Caring for a Premature Baby: What Parents Need to Know
- Premature birth occurs in about 11 to 13 percent of pregnancies in the US.
- Almost 60 percent of twins, triplets, and other multiple deliveries result in preterm births.
- A birth is considered "preterm" when a child is born before 37 weeks of pregnancy have been completed. Other categories of preterm birth include late preterm (34?36 weeks), moderately preterm (32?36 weeks), and very preterm (less than 32 weeks).
It is important to recognize that preterm deliveries, even if late preterm, should never be done for the convenience of the mother or obstetrician. Research has shown that late preterm babies have significantly greater risk for negative outcomes, and all efforts should be made to have babies reach full term. See Let Baby Set the Delivery Date: Wait until 39 Weeks if You Can.
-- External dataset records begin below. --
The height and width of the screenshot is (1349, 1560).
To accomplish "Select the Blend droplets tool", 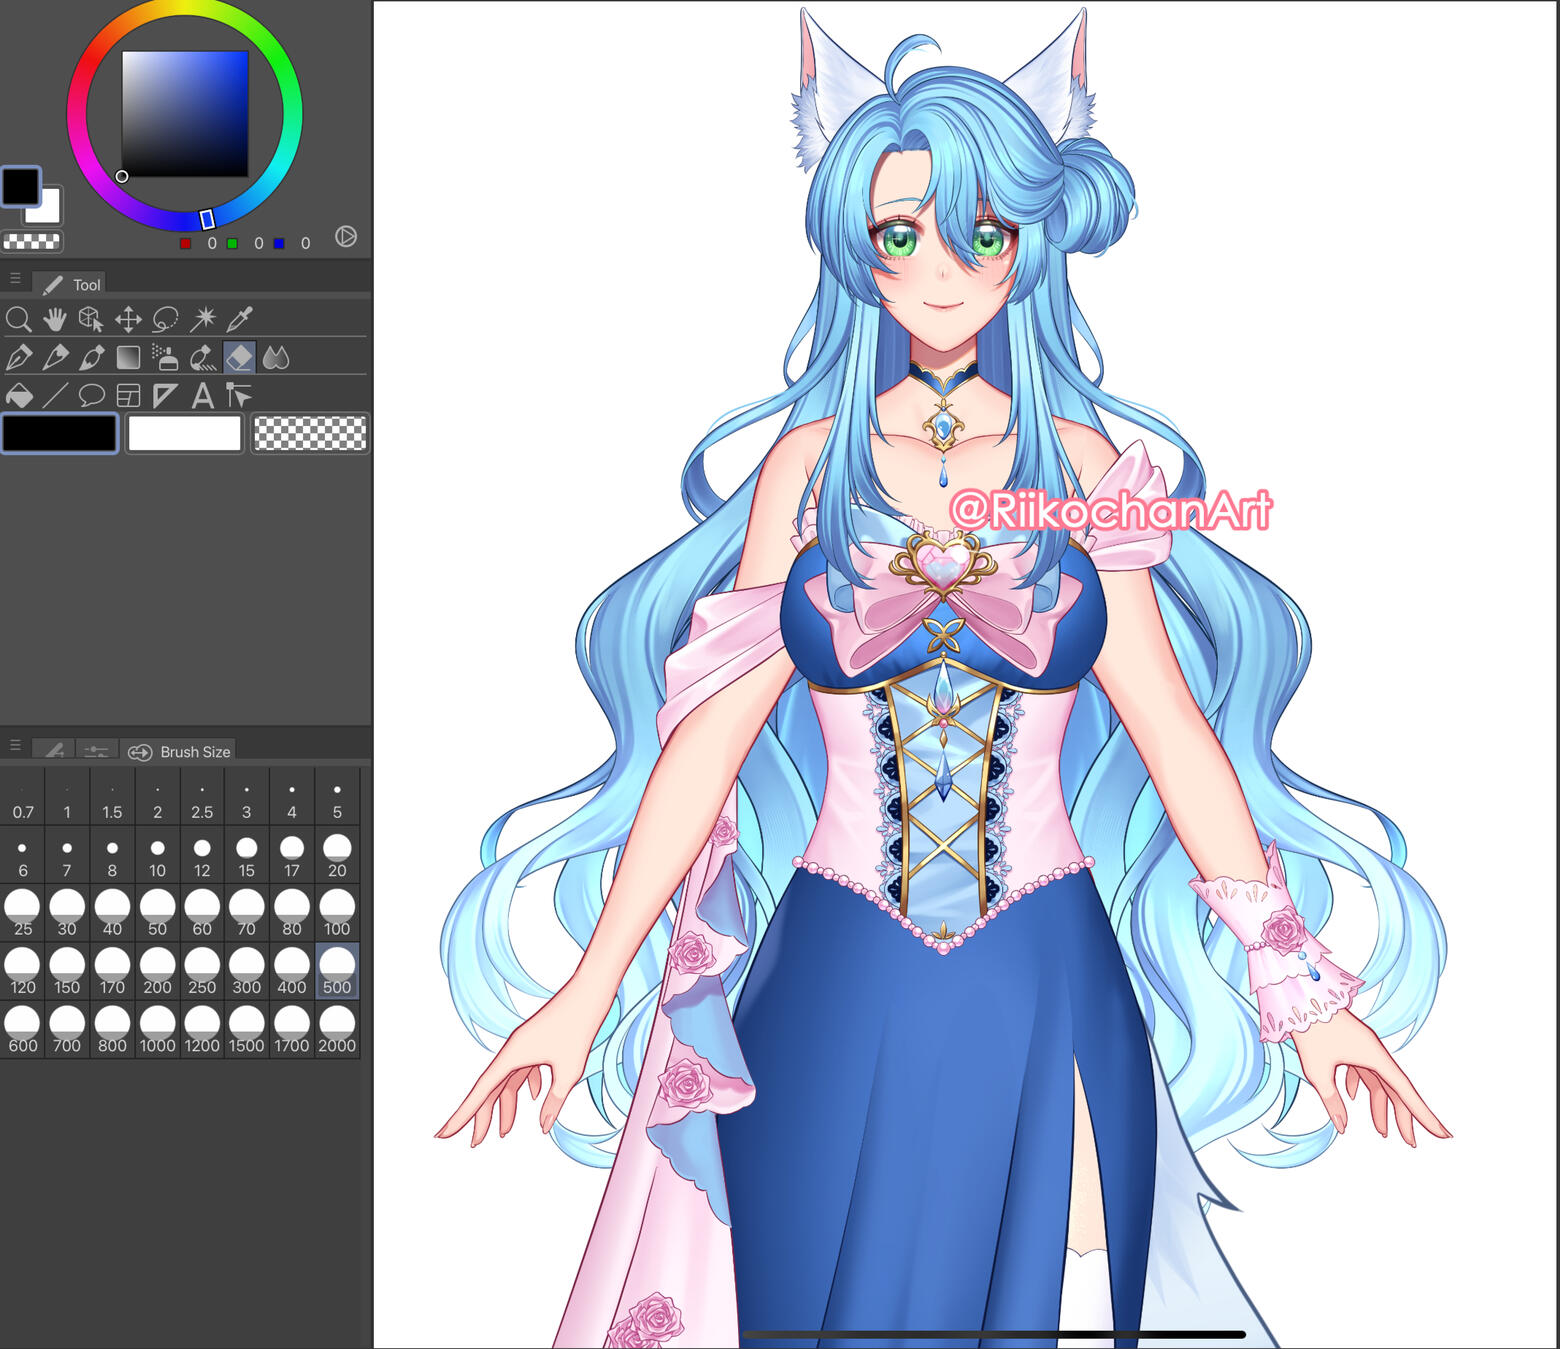I will 276,357.
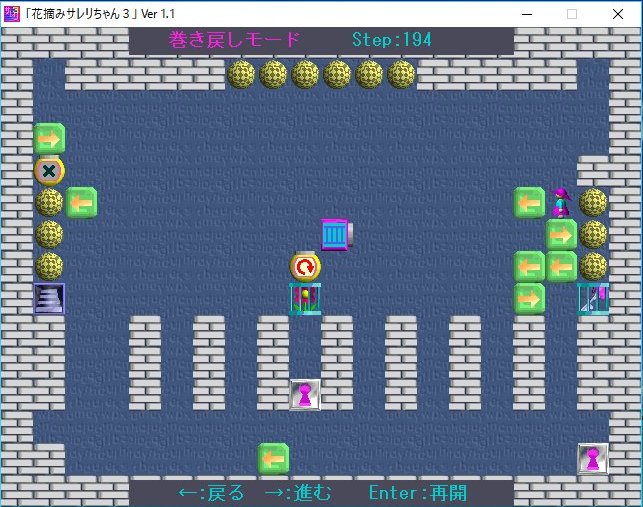Click the spring coil tile on the left wall
The height and width of the screenshot is (507, 643).
49,299
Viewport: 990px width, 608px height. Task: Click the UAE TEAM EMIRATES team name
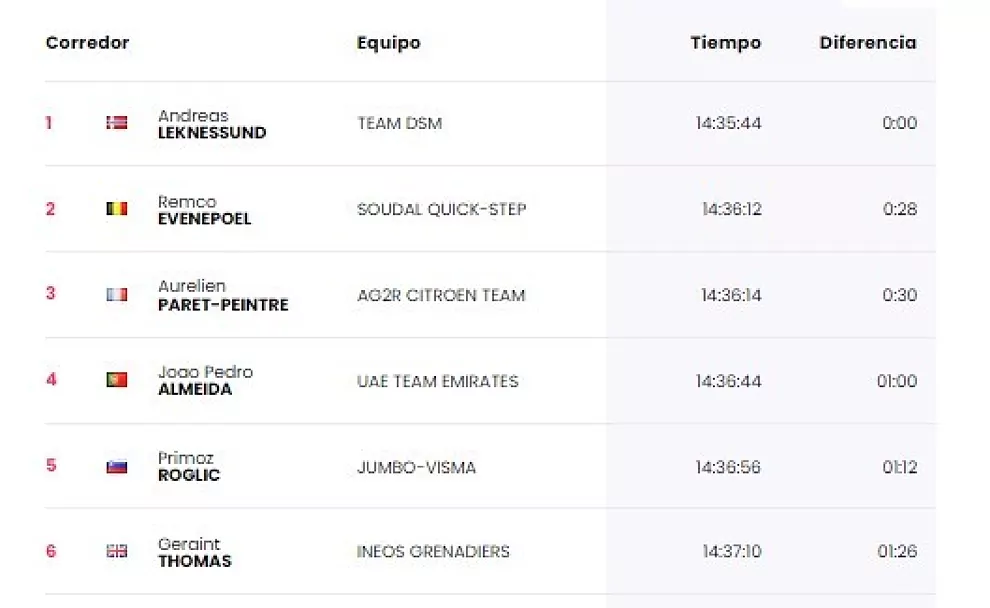tap(437, 381)

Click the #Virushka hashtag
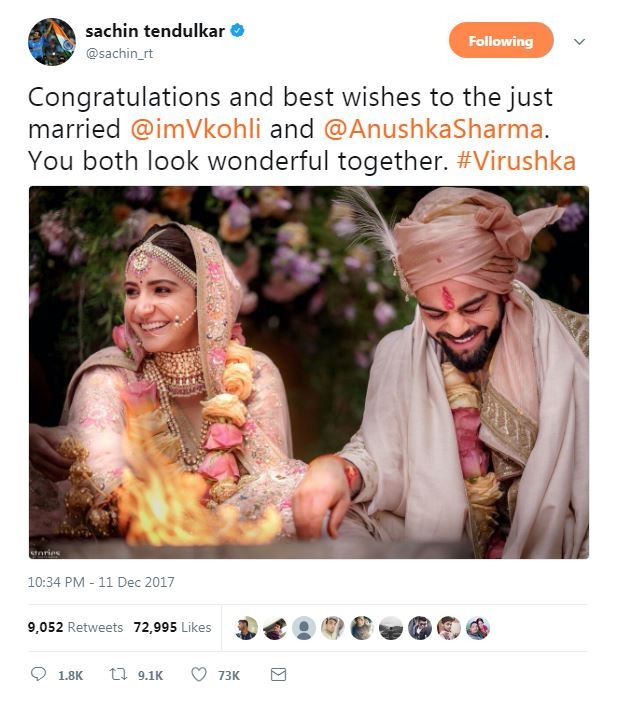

Characteristics of Babies Born Premature
If your baby is born prematurely, she may neither look nor behave like a full-term infant. While the average full-term baby weighs about 7 pounds (3.17 kg) at birth, a premature newborn might weigh 5 pounds (2.26 kg) or even considerably less. But thanks to medical advances, children born after twenty-eight weeks of pregnancy, and weighing more than 2 pounds 3 ounces (1 kg), have almost a full chance of survival; eight out of ten of those born after the thirtieth week have minimal long-term health or developmental problems, while those preterm babies born before twenty-eight weeks have more complications, and require intensive treatment and support in a neonatal intensive care unit (NICU).